It took me a weekend but I finally got Python 2.7 + PIL (Python Imaging Library) working on my old PowerBook G4 12″ (which runs Mac OS 10.4 Tiger). The problems I was having were partly because of a mismatch between pre-compiled. and build-from-source packages.
The Problem
The official Python package is pre-built, and to allow it to work on both PowerPC and x86 processors, it is built with ‘fat’ binaries.
PIL is a Python package that uses an extension module written in C++.
When installed through setuptools easy install pip, it
builds the extension using the same compiler options as were used to
compile Python. This works automatically through Python‘s sysconfig
module. So PIL will try to compile its extension as a fat binary as
well.
The extension depends on two libraries, libjpeg
(from the Independent
JPEG Group) and zlib
. I had previously installed libjpeg
using
MacPorts, a port of FreeBSD Ports. MacPorts works by downloading
source code and compiling it locally; it makes sense that it only
compiles it for the CPU of the local machine; it makes sense therefore
that it is not a fat-binary library.
As a result, after many minutes of compilation, the installation of PIL fails with a mysterious error message.
(Note that this is not a problem on my desktop, which runs Mac OS 10.6 Snow Leopard and uses Homebrew for package management.)
One Solution
I tried various ways around this. One might have been to use MacPorts to
install Python instead of using the standard package. The problem here
is that my MacPorts installation is broken—each time I try to update or
upgrade it it fails and advises me to try updating it. Another might be
to compile libjpeg
youself, using some glibtool hackery.
I started by uninstalling MacPorts. I only want to install a small number of packages, so I am better off doing without MacPorts rather than trying to work out what went wrong with it.
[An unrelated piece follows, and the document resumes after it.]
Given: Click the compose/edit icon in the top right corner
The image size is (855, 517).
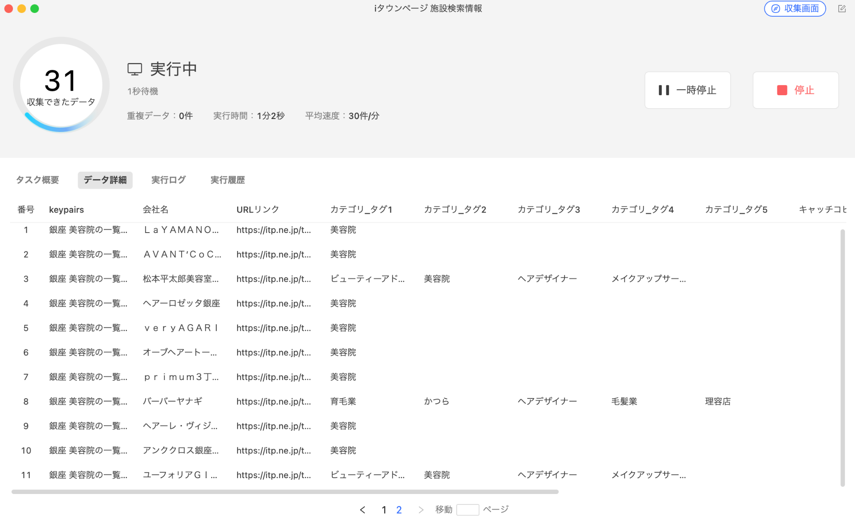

What I did instead to get my project ready was this:
Downloaded the JPEG source form the IJG site. Read install.txt
then
compiled and installed with prefix=/usr/local
.
Downloaded Python source, unpack, read the installation instructions
and do the following commands (where $
is standing in for my command
prompt):
$ ./configure --enable-framework
$ make
$ sudo make install
which creates a non-fat-binary version, builds and installs it. This takes many minutes on my 12″. Checked this makes the new version default with
$ which python
This showeded Python coming from
/Library/Frameworks/Python.framework/Versions/2.7/bin/python
as
expected.
Downloaded the Setuptools egg for Python 2.7 (you need Setuptools to install Virtualenv). Installed it with
$ sh setuptools-0.6c11-py2.7.egg
Checked this had worked as expected with
$ which easy_install
And then installed virtualenv and created an environment for my
project (in this case minecraft-texture-maker
):
$ easy_install virtualenv
$ virtualenv --distribute --no-site-packages minecraft-texture-maker
$ cd minecraft-texture-maker
$ . bin/activate
Now I was finally ready to install the project requirements:
(minecraft-texture-maker)$ git clone git@github.com:pdc/minecraft-texture-maker.git
(minecraft-texture-maker)$ pip install -r minecraft-texture-maker/REQUIREMENTS
This automatically downloads and installs the files in REQUIREMENTS
(which was created on my other dev machine using pip freeze
). After
all this work it is nice to see it spin up the C++ compiler to build the
extension and succeed.
One of those requirements was Nose so I can check all is as expected with
(minecraft-texture-maker)$ nosetests tests
Moral: Compiling packages from scratch is not as bad as all that.